Through both the winter storm and summer flood (by morning, a good portion of the area I drove through was under water, buildings included), I was dazzled by nature’s grand performance, too young and uninformed to worry. I knew there was risk, but I didn’t dwell there. I smiled into the feeling of being enveloped in a snowy whirl dancing against gray sky. I marveled that I could experience mini tidal waves on I-90 at 1am, an almost lone traveler of the mystic moonlit morning.
If I had known what I was getting into, I surely would have stayed put. I’m not down on the benefits of knowing severe weather is imminent and taking necessary precautions like stocking up on provisions or not going on spontaneous road trips to see people who aren’t expecting you but know you roll like that and love these irregular surprises (yes, that’s why I drove through a blizzard and I did get to visit), but I dearly miss being amazed rather than prepared and finding sheer and undiluted delight in beautiful though potentially dangerous experiences.

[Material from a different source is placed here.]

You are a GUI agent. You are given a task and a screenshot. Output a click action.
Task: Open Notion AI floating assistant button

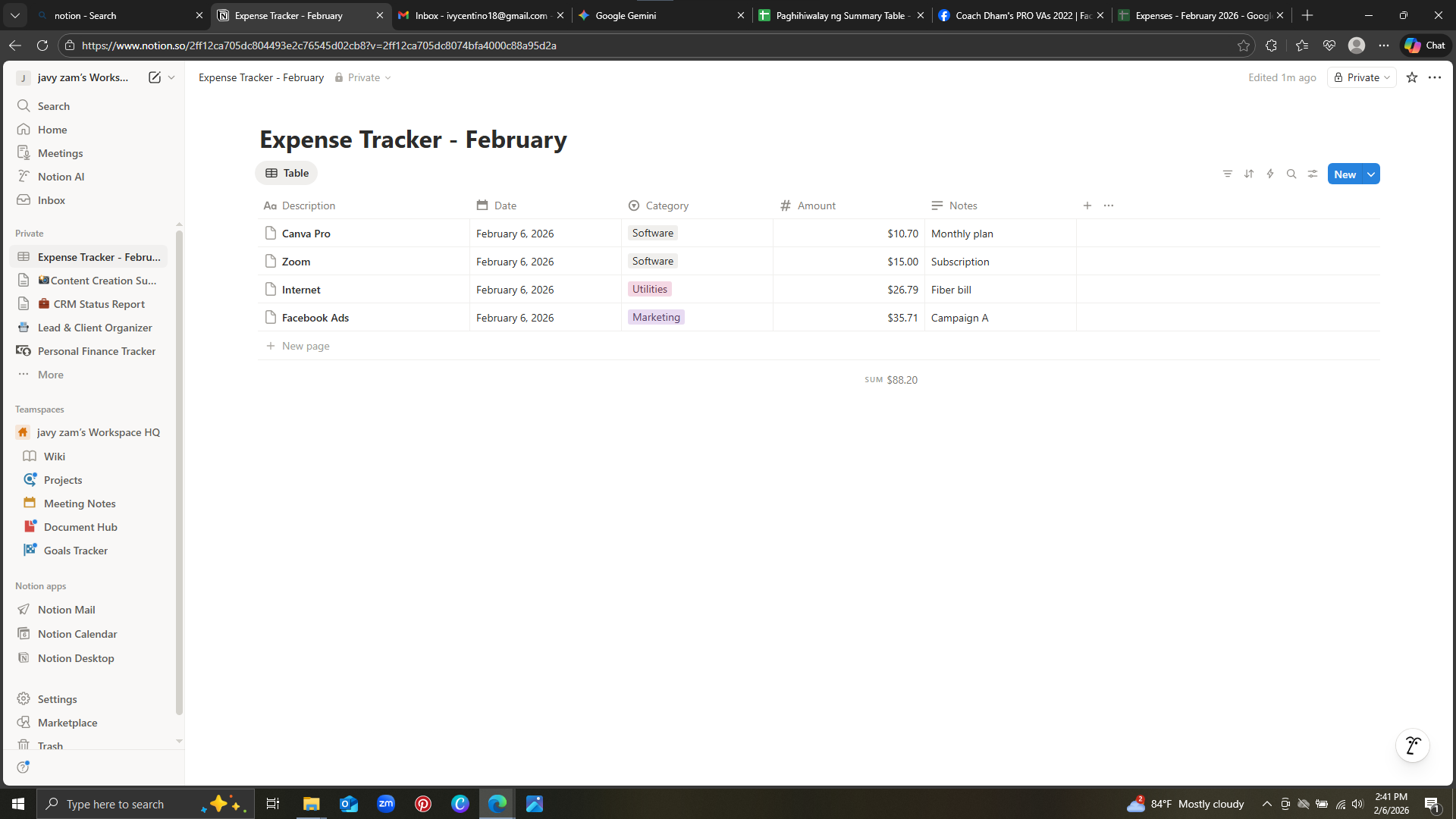coord(1412,746)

These days, I breathe through the edges of panic staying just calm enough to perserve rational thought and reaction when caught in hazardous driving conditions, no matter how beautiful. Thanks to yahoo and company, I’m too aware of other people’s stories and the potential for disaster. I’m also responsible for protecting a couple small people who count on me to keep them safe. I’m such a mother bear.

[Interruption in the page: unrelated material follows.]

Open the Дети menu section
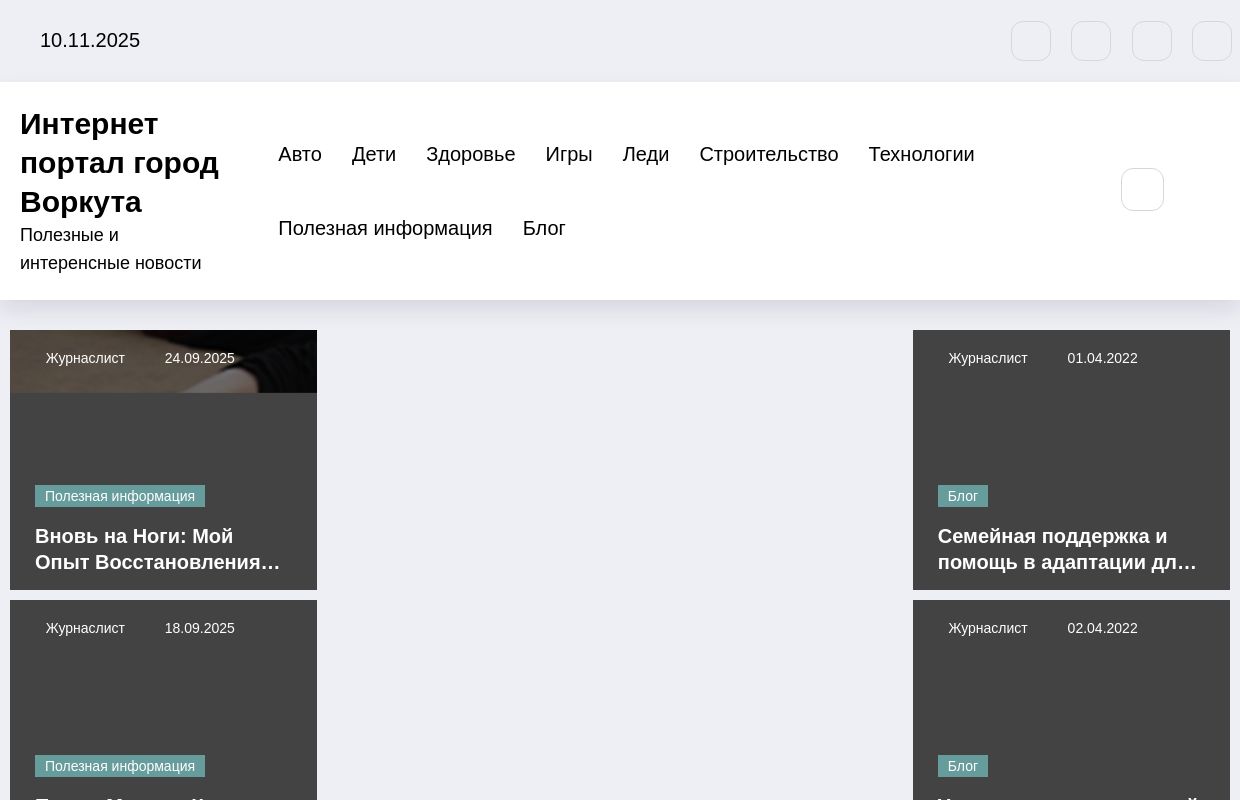Viewport: 1240px width, 800px height. pos(374,154)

Okay, make this giant mental leap with me. This is a blog after all and not a place to make sense every time.
I begin to wonder if our connectedness to news and each other distracts today’s young people from fully experiencing similar situations, as well as day to day life, and reduces their opportunities to have encounters with themselves.

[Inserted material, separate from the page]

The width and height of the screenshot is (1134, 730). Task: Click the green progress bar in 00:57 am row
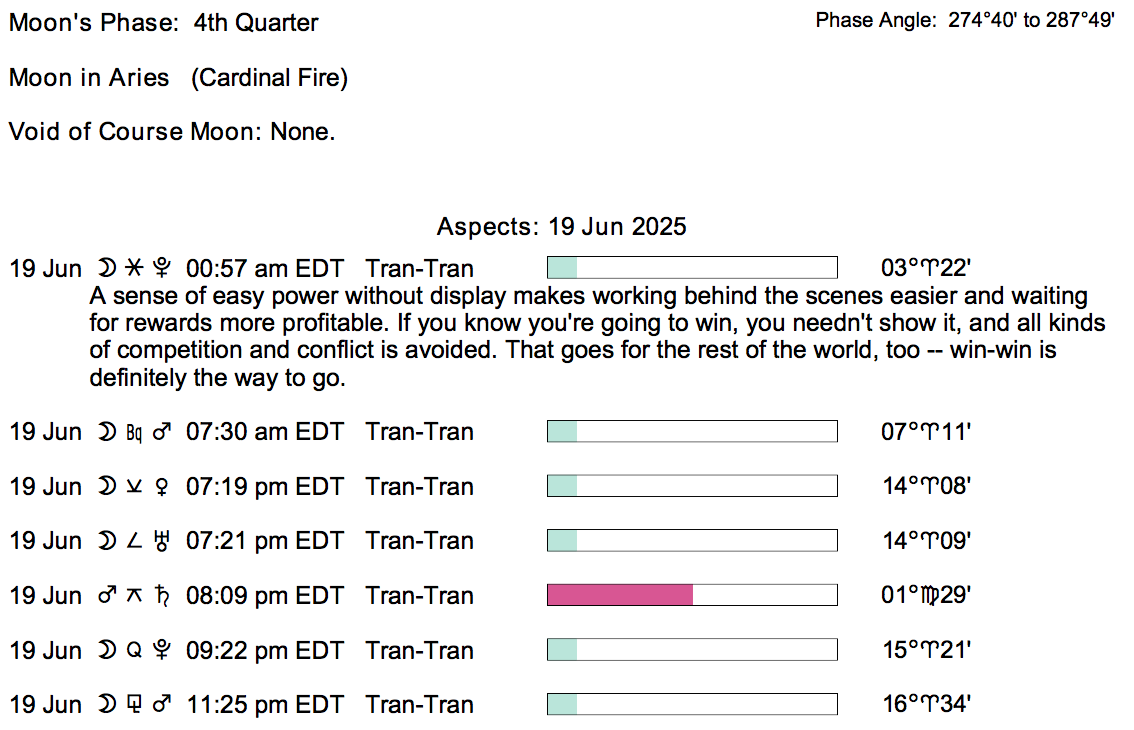point(563,268)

I vacillate between being envious at how easy staying in touch with childhood friends will be for this generation of newly emerging adults and their juniors, on the one hand, but then feel a twinge of sorrow that they will miss a kind of solitary exposure to wonder we had to deal with like it or not. I do not wish to give up being able to transmit an image of my latest baking experiment to 410 friends and chit chat about the joys of finally nailing a recipe for gluten free whatever (this sahm welcomes adult conversation), but I have an early foundation of life without the option of constant connection.
Countless times, I was held captive by the confines of a quiet aloneness that couldn’t be remedied by logging on. There was no such thing in my world. I know I’ve always had a land line, but what of three in the morning or in a crowd of strangers away from home. I couldn’t entertain myself by texting pictures of the wares on headless mannequins in Macy’s store front as I wandered by, blandly thinking I might like to wear a similar outfit to school next day, knowing my message would soon be received and responded to.
Instead I was alone in the field of my mind, one foot in front of the other from point A to point B. Books, paper, pen, markers, a walkman. These were my tools. I could dance, create or feel sorry for my lonesome self. Once I settled down to the work of listening, translating my inner world into words, designs and colors, I experienced a kind of contentment.
I didn’t wish to be there all the time and sought out friends regularly, but how often were any of us unaware of who might be at our cafe table on a given night. Without the habit of cell phone updates informing who’s where, why and how, I believe we had more opportunity for becoming comfortable in our own skin, come what may.
Ah, I’m reaching the underlying second thought now. I am grateful for home internet, facebook, my cell phone, email, Open Salon (more than I can express), feeling the world contract into a nation, but I miss a certain element of surprise in everyday life that comes from not knowing quite so much, from being thrust into life, able to only share observations with my own thoughts. I can keep the cell phone in my pocket or laptop in its case, but I’m making a choice, and not simply existing with only the experience itself, no options.